Exploration & Discovery
- The Longitude by Dava Sobel // For laying out the little-known history of John Harrison, inventor of the chronograph that revolutionized intercontinental sea travel and saved countless lives as a result.
- Sailing Alone Around The World by Captain Joshua Slocum // A unique perspective of a man who chronicled his real-life journey in the footsteps of Jules Verne, and talked to the Moon.
Conservation & The Natural World
- Other Minds by Peter Godfrey-Smith // In which the concept of consciousness is re-framed in a broader sense through the examples of arthropods, cephalopods, and vertebrates, and presents evidence that human consciousness is not unique.

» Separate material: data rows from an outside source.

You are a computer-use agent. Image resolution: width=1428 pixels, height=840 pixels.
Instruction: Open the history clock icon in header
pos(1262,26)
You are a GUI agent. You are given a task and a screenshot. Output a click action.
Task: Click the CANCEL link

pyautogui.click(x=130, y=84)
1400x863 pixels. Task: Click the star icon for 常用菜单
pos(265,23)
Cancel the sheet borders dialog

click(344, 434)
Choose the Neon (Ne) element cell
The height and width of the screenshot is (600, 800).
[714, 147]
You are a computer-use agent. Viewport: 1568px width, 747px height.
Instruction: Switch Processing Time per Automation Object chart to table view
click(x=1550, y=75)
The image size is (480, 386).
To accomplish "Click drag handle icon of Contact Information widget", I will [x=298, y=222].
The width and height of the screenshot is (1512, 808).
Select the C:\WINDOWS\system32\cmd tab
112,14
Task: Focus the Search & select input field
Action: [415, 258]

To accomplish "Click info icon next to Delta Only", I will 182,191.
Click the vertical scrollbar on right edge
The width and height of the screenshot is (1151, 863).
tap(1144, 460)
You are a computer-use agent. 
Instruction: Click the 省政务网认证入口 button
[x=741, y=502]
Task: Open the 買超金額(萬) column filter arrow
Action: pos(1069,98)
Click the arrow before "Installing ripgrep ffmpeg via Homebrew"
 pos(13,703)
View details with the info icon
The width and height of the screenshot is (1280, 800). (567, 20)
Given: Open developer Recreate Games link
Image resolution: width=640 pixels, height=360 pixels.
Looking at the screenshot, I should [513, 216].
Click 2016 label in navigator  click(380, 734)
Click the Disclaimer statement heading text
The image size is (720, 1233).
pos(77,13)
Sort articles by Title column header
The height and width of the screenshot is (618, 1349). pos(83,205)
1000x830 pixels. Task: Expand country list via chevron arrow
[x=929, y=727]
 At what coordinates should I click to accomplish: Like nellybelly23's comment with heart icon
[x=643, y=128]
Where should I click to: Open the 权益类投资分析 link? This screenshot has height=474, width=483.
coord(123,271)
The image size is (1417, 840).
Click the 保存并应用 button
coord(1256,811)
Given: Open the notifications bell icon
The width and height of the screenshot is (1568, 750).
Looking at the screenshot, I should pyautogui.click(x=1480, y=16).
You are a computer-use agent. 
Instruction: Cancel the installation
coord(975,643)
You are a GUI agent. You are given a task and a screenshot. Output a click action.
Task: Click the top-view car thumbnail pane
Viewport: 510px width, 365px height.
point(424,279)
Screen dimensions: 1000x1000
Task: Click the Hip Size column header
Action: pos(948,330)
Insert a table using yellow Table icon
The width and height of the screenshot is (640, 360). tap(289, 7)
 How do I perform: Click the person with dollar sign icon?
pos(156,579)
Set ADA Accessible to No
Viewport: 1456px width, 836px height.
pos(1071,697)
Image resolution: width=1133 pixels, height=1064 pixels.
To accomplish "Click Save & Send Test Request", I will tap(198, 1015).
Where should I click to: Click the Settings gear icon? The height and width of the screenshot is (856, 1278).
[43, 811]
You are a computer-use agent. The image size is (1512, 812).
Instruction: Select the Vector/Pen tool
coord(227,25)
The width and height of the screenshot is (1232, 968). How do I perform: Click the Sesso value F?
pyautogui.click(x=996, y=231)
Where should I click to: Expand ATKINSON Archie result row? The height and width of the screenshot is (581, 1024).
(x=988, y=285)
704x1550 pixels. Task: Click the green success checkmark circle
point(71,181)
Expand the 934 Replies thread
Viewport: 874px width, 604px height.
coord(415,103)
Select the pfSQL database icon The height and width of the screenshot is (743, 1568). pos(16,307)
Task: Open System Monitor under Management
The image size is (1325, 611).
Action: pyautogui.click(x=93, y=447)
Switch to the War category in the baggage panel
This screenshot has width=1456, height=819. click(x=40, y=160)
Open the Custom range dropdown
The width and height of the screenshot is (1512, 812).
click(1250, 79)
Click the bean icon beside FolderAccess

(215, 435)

- The Brilliant Abyss by Helen Scales // For presenting the beauty and awe of the deep sea and the life that lives in those places more unknown to us than the Moon, and the threats posed to it by human greed.
- The Humboldt Current by Aaron Sachs // For reviving the memory of one of America's—and, in fact, humanity's—18th century eco-heroes whose ideas sparked daring expeditions and breathtaking paintings, whose outspoken rejection of racism and empire made him the enemy of leading political figures as powerful as Napoleon.
- The Silent World by Jacques Cousteau // The original aqua-man's passionate tale of his love for the sea.